L'heure de l'importante décision allait sonner :

Je ne sentais en moi nulle disposition à résister à cette croyance instinctive que, s'il existait un Dieu, je devais obéir à ses lois et servir ses intérêts. Je sentais qu'il valait mieux vivre une vie probe et intègre qu'une existence tortueuse et mauvaise ; me soucier plus des besoins des autres que des miens ; la condition du peuple autour de moi, ces gens avec qui j'étais familier depuis longtemps, et qui se tordaient, semblait-il, dans les suprêmes spasmes de l'agonie, en ce temps-là, me touchaient profondément.

Malgré ces bonnes dispositions et ces désirs de vie utile au service de Dieu et des hommes, William n'était pas heureux, il ne connaissait point cette sérénité intérieure, marque de l'expérience chrétienne. Un obstacle empêchait l'entrée du Christ en sa vie. Il déclarera plus tard :

La lumière intérieure me révéla que non seulement je devais renoncer à tout péché, mais encore qu'il me fallait, dans la mesure du possible, réparer les torts faits à autrui avant de goûter la paix de Dieu.
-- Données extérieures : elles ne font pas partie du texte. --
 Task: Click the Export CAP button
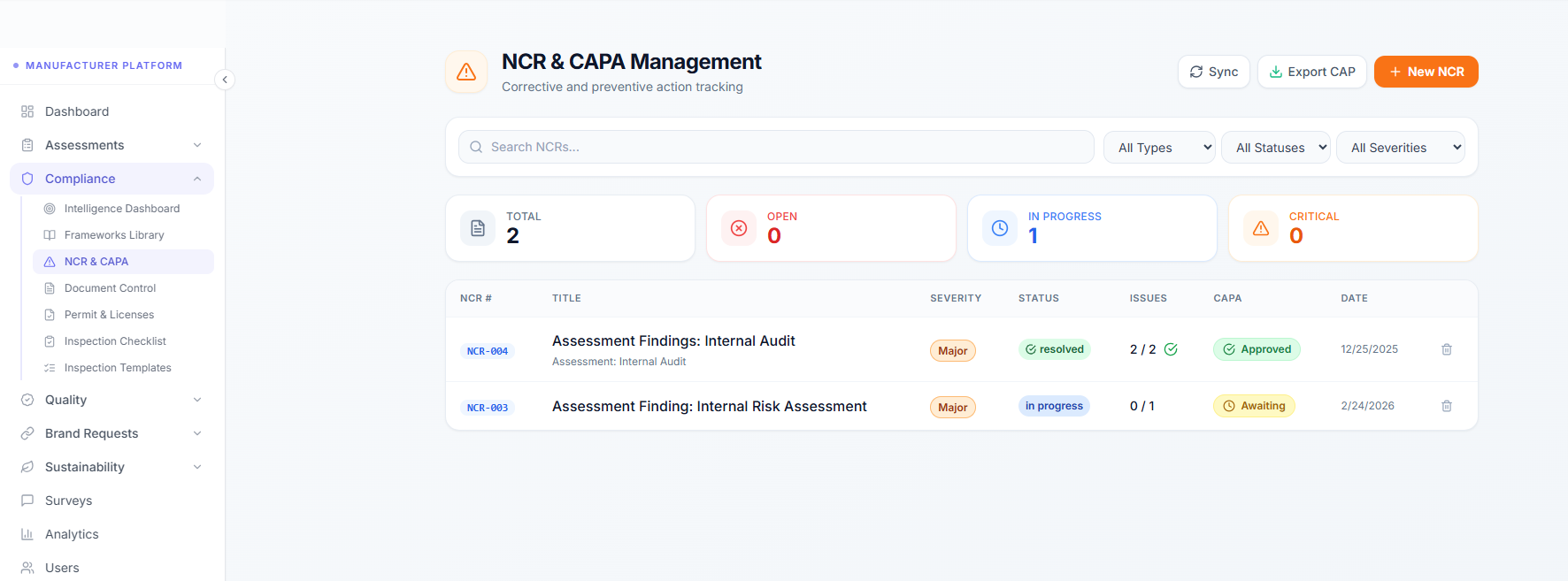[x=1311, y=72]
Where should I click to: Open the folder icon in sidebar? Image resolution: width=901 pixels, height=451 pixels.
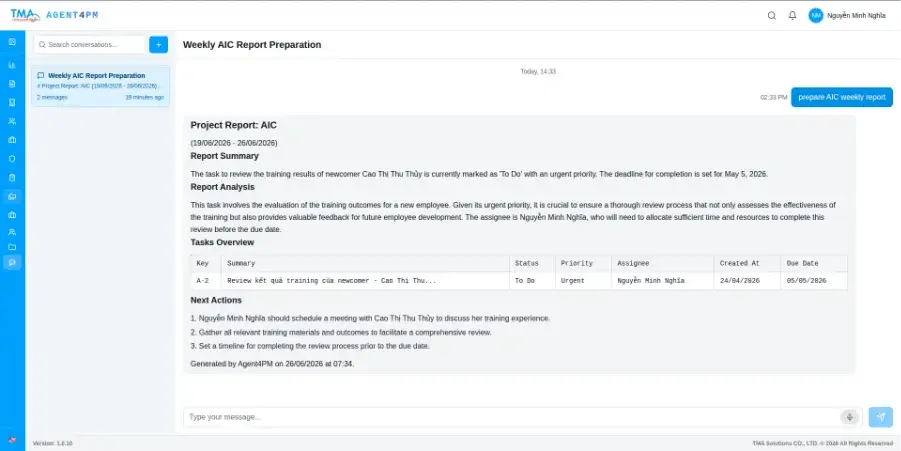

Sa conscience lui reprochait une tromperie dont il portait le témoignage sur lui. Dans un de ces échanges entre jeunes garçons, il avait su tirer quelque profit de ses camarades tout en leur laissant l'impression de son parfait désintéressement. Pour lui exprimer leur reconnaissance, ses amis lui avaient offert un porte-crayon en argent. Ce porte-crayon, symbole de sa ruse triomphante, le brûlait comme un charbon ardent.

Leur restituer leur cadeau était relativement facile, écrira-t-il dans sa vieillesse, mais avouer mes artifices dont ils avaient été dupes constituait une humiliation à laquelle je ne pouvais me résoudre. Je me souviens, comme si c'était hier que le fait se soit passé, du lieu et de l'heure où je pris la résolution d'en finir avec ce remords, un soir, dans un coin d'une salle, au sous-sol de la chapelle. Je me levai alors et je m'élançai dehors à la recherche du jeune camarade à qui j'avais causé le plus de tort, je lui avouai ma culpabilité et je lui rendis le porte-crayon, cause de mes tourments. À l'instant même mon cœur fut soulagé du lourd fardeau qui l'écrasait, la paix pénétra en mon âme et je me consacrai dès cette heure au service de Dieu et de mes concitoyens.

Depuis cette nuit, car il était presque onze heures du soir quand cette heureuse transformation s'accomplit, le but de ma vie a été non seulement de travailler à ma sanctification mais de pratiquer l'amour actif, l'action bonne au service de Dieu et des hommes. J'ai toujours senti depuis que la véritable religion consiste, non seulement dans la sainteté personnelle, mais dans la collaboration, avec mon Seigneur crucifié, à son œuvre du salut des hommes et des femmes, les enrôlant comme soldats dans les milices et les gardant fidèles jusqu'à la mort, pour leur ouvrir le ciel.

Notre siècle où triomphent la ruse et l'arrivisme, où, selon un représentant de la jeune génération, « toute flamme, qui attisait nos jeunes passions, nous élevait au-dessus de nous-mêmes et nous jetait dans l'ardeur de quelque noble cause, a été méthodiquement éteinte.... Gagner de l'argent, jouir et sourire de tout : voilà notre héritage », ce siècle, où « la mystique du succès a remplacé la mystique spirituelle », ne peut comprendre une conscience aussi scrupuleuse. Il trouvera peut-être que William Booth fit beaucoup de bruit pour presque rien. Mais l'incompréhension de nos contemporains les juge et explique la stérilité de leurs efforts. Il faut réveiller les consciences, si nous voulons que notre génération entreprenne et accomplisse de grandes choses.